Il governo cinese corre per dettare gli standard globali. Un esempio? Difendere i diritti umani sarebbe, per Pechino, una violazione del diritto internazionale. E lo stesso rischia di accadere anche con la tecnologia. Un tema che ci riguarda, visti i recenti casi di videosorveglianza “made in China”
“Bruxelles dovrebbe riconoscere che il mondo che Pechino intende realizzare è quello in cui il biasimo per atroci abusi dei diritti umani in un altro Paese è una violazione delle norme internazionali, piuttosto che l’adesione [a esse]. Ciò è incompatibile con i valori e l’attuale identità politica dell’Unione europea”.
A scriverlo è Jacob Mardell, analista del Merics, un centro studi tedesco finito recentemente sotto sanzioni cinesi dopo le tensioni tra Bruxelles e Pechino sulla situazione nello Xinjiang.
La fotografia della politica estera cinese scattata dall’esperto torna utile alla luce di alcune notizie pubblicate sui giornali italiani negli ultimi giorni. Due in particolare, che riguardano l’installazione di tecnologia cinese – per giunta di aziende sotto sanzioni del nostro principale alleato, gli Stati Uniti – nella Pubblica amministrazione: 19 termoscanner Dahua a Palazzo Chigi (installati durante il secondo esecutivo guidato da Giuseppe Conte, quello giallorosso) e oltre 1.100 telecamere Hikvision nelle Procure.
Ma come dimenticare anche la presenza di strumenti di sorveglianza “made in China” anche nelle nostre città.

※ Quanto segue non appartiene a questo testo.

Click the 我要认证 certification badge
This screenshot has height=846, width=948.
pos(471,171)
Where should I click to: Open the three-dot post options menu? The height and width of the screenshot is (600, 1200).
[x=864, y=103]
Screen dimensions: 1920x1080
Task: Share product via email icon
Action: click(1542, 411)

A partire dalla capitale.
Alcuni giorni fa, su Formiche.net, mettevamo in luce tre rischi di fare affidamento su queste tecnologie cinesi: rafforzare aziende accusate di violazioni dei diritti umani dando loro soldi e legittimità; mettere a rischio la sicurezza dei dati alla luce delle accuse di diverse intelligence occidentali; favorire l’ascesa di Pechino, decisa a dettare gli standard globali anche nell’arena tech. Rischi che, aggiungevamo, potrebbero suggerire il ricorso a una review dei dispositivi acquistati e in funzione nella Pubblica amministrazione italiana.
Imporre gli standard sembra essere l’obiettivo del governo cinese. Sulla gestione dei dati. Sui diritti umani. Sulle tecnologie emergenti, che trasportano i dati e che vengono utilizzate anche con fini di controllo, se non addirittura di repressione come accade nello Xinjiang.
Le parole di Mardell si possono semplificare, e contestualizzare nell’ambito tecnologico, richiamando a quel concetto di “ingerenza” che le autocrazie usano spesso – la Cina su Hong Kong e Xinjiang, la Russia sul caso di Alexei Navalny, tanto per fare due esempi.
Non rimane, dunque, che una domanda: fino a quando?